Render the lines from the one containing "Task: Open the" through the end of the items as a JSON list of strings, one per line, skipping blank lines and leaving out the pictures.

·····

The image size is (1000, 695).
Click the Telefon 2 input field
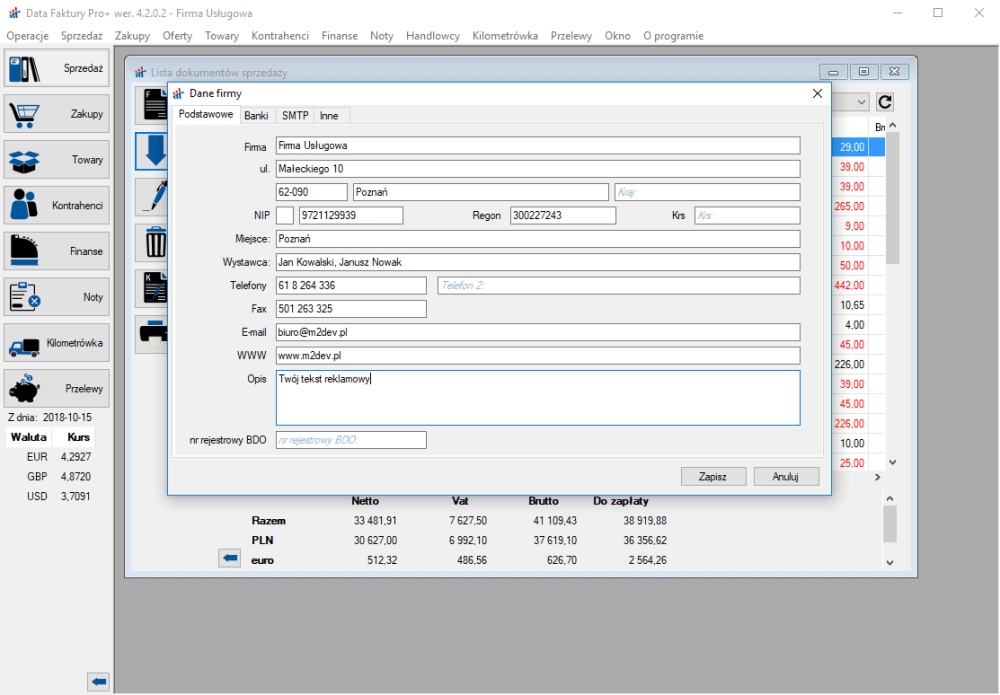point(618,286)

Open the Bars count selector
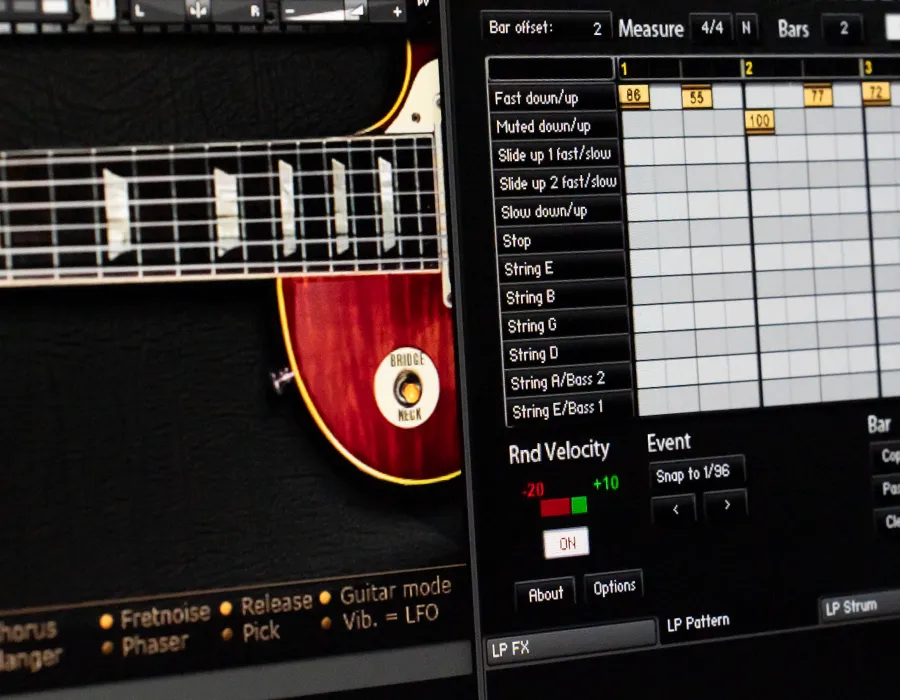pos(842,28)
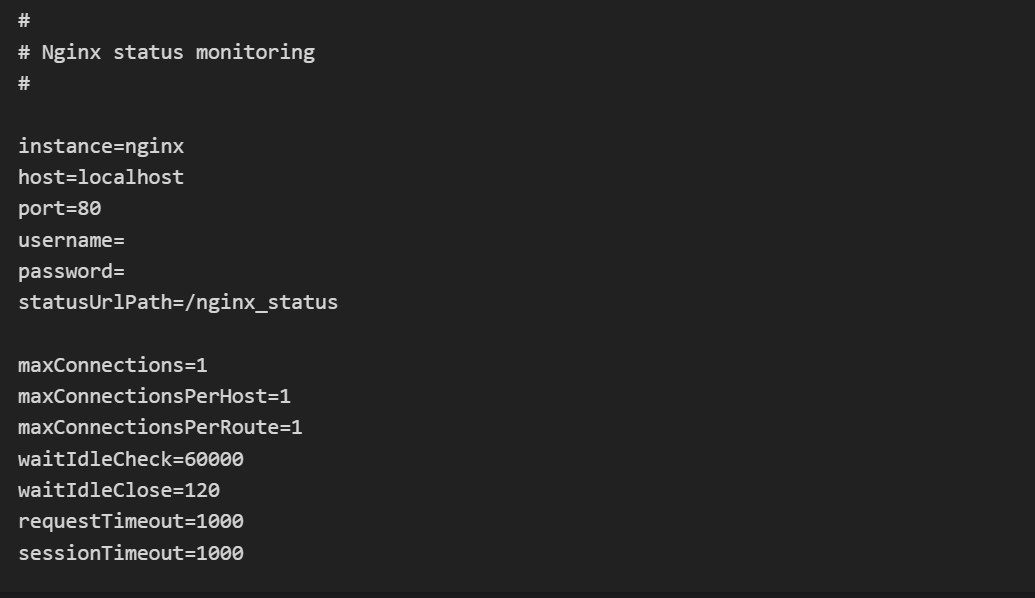
Task: Click the value '/nginx_status' in statusUrlPath
Action: tap(261, 302)
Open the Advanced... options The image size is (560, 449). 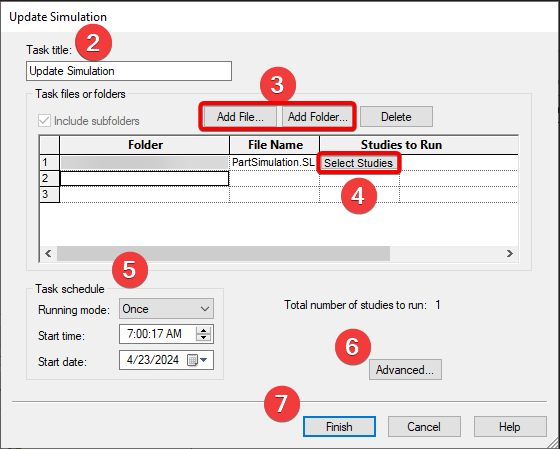pos(405,370)
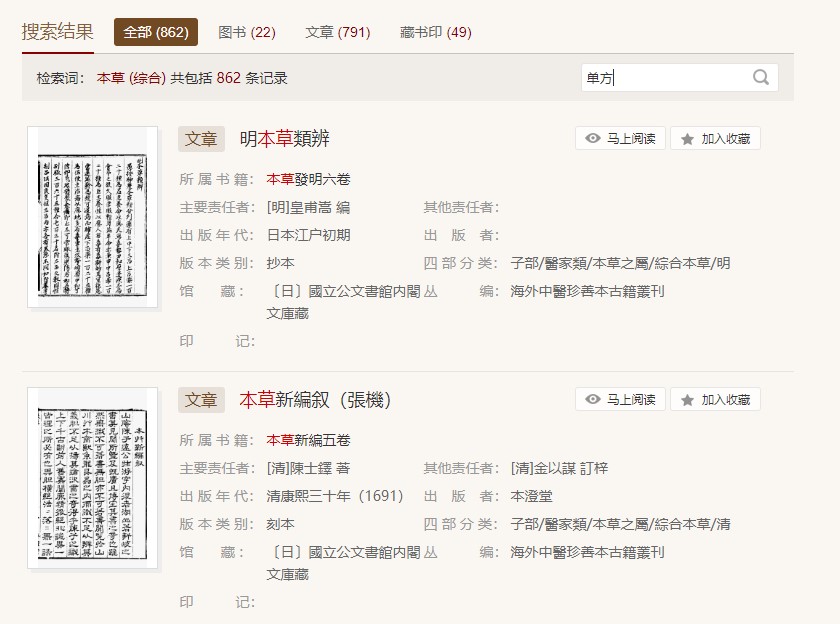Screen dimensions: 840x624
Task: Click the magnifier search icon
Action: [761, 78]
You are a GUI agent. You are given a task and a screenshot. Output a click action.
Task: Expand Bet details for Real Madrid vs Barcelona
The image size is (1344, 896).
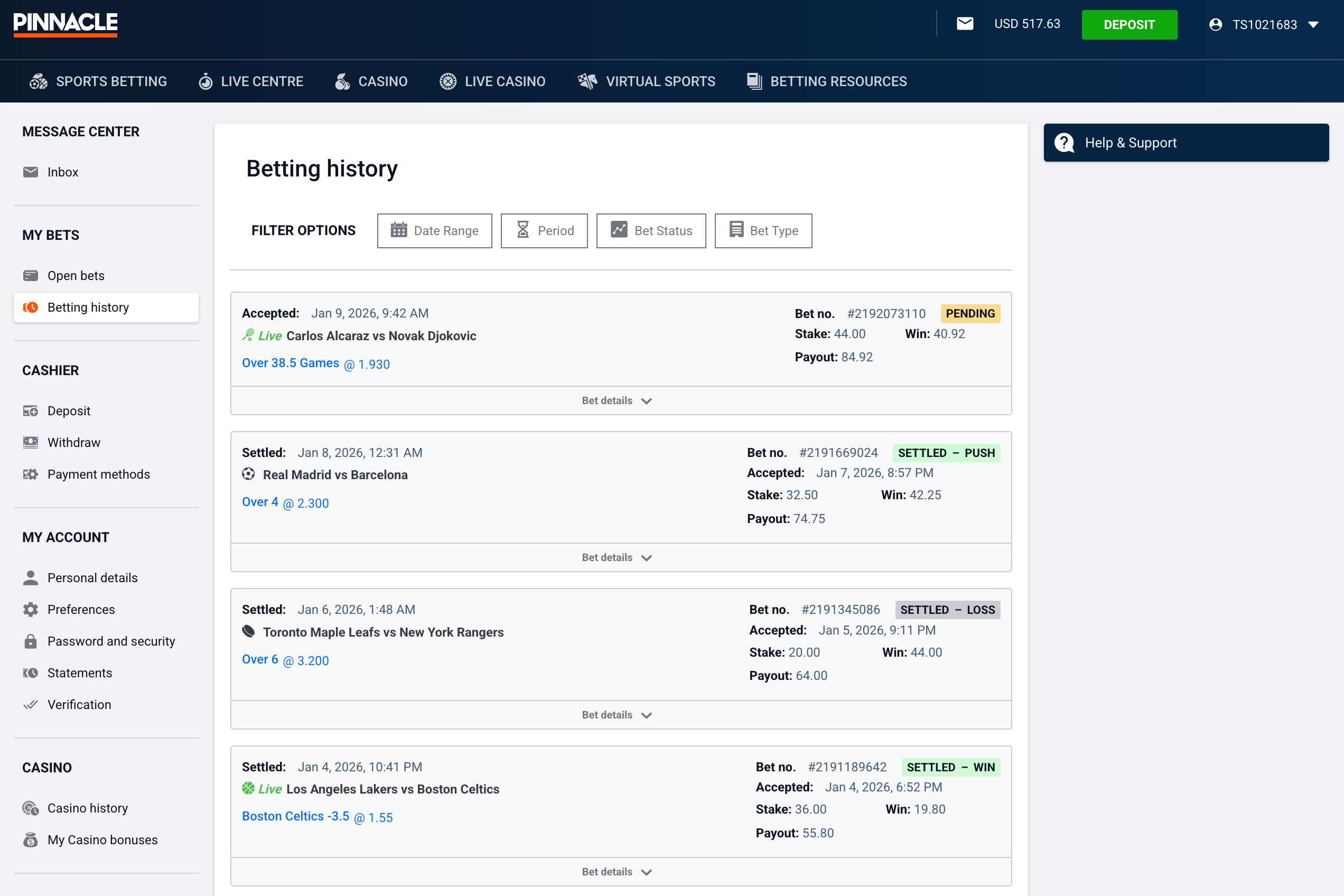[x=617, y=557]
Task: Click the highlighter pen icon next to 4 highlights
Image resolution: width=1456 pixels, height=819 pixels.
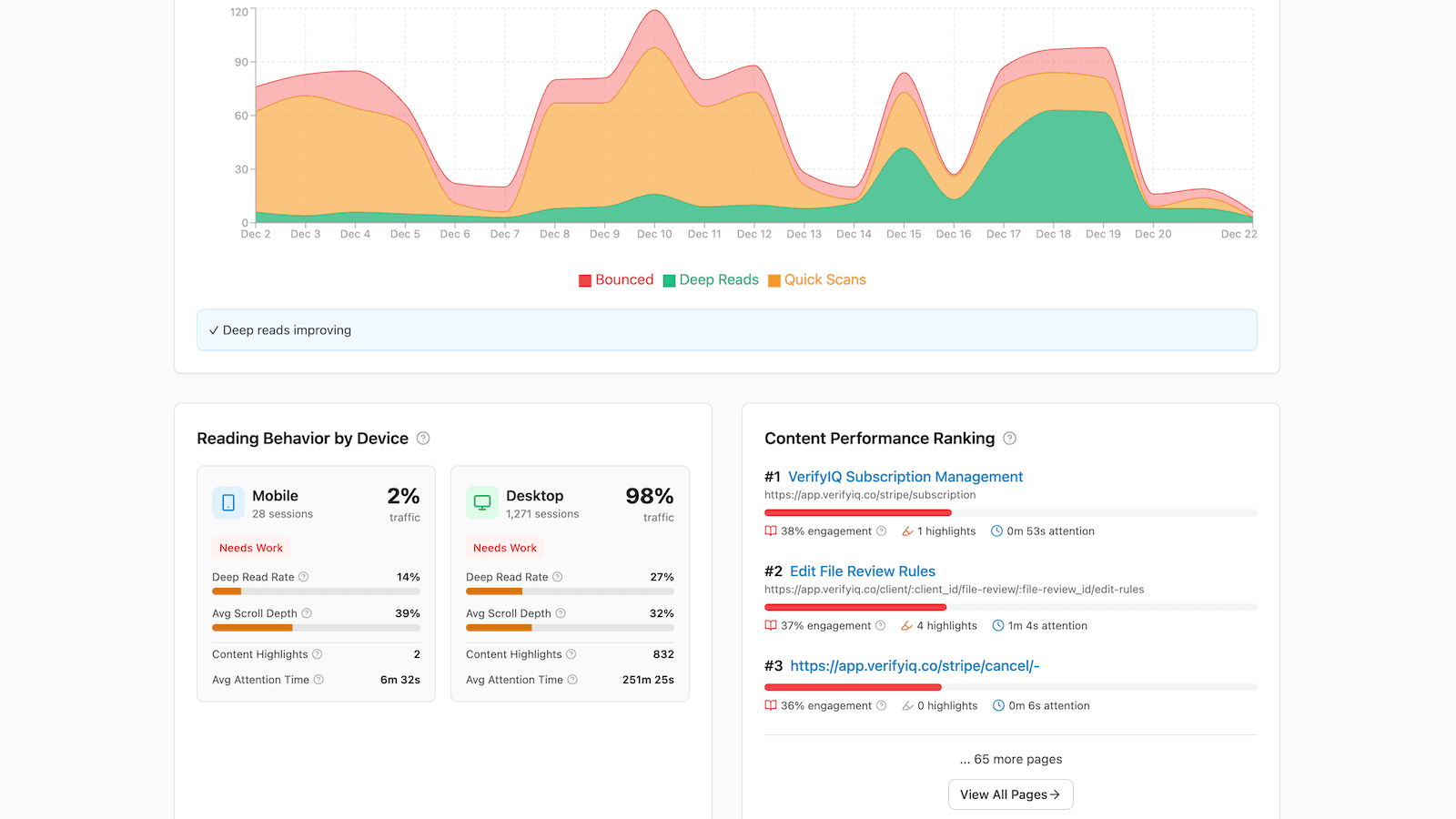Action: click(906, 625)
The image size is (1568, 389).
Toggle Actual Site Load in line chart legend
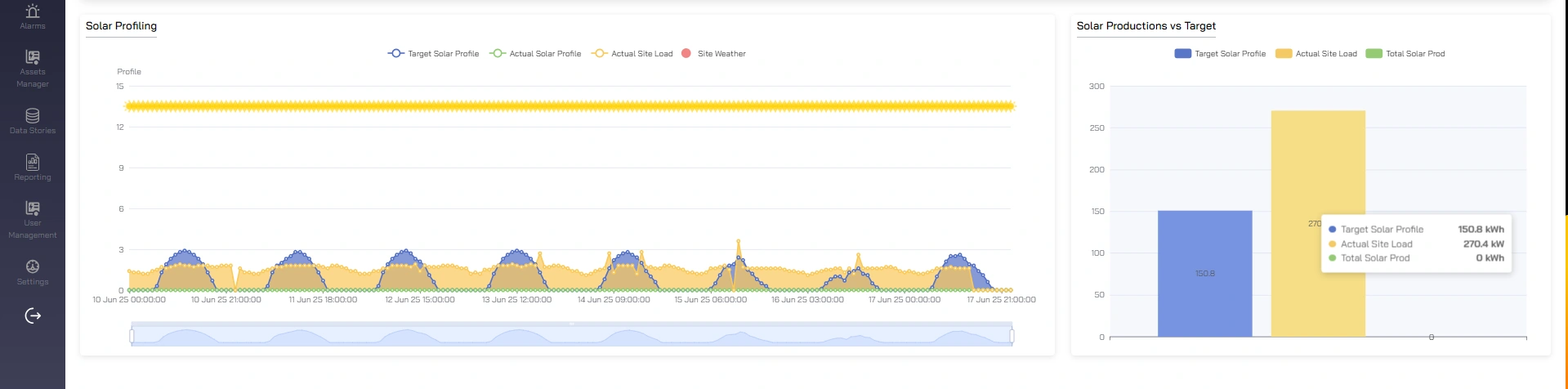(x=632, y=54)

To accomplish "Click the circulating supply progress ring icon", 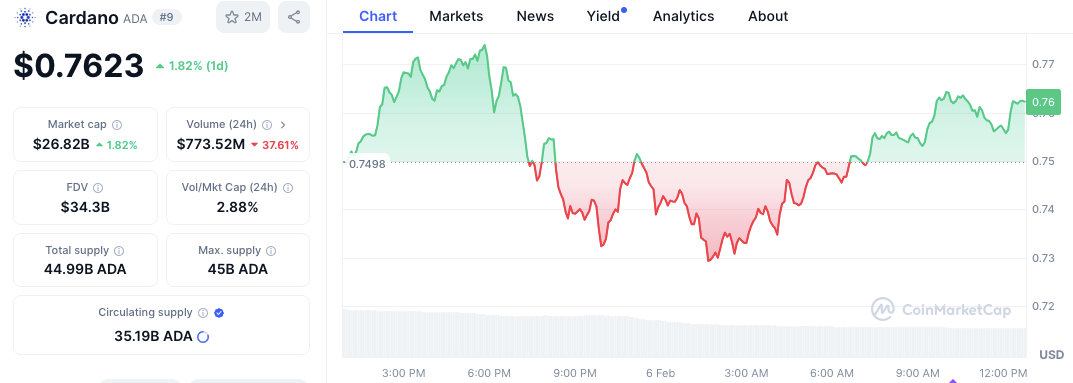I will pos(203,336).
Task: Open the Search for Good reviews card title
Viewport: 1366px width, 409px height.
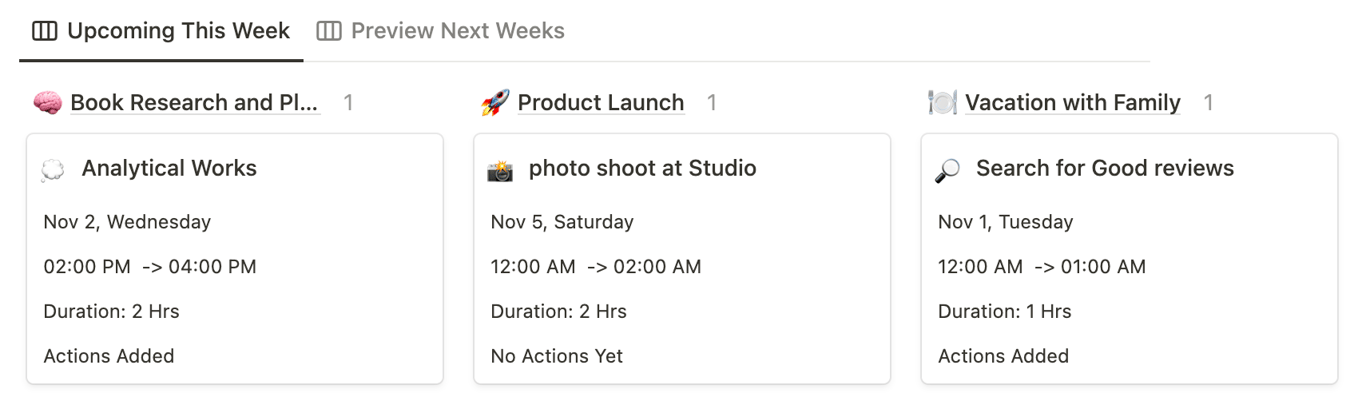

·····

● **Exercise response**:
[
  "Task: Open the Search for Good reviews card title",
  "Viewport: 1366px width, 409px height."
]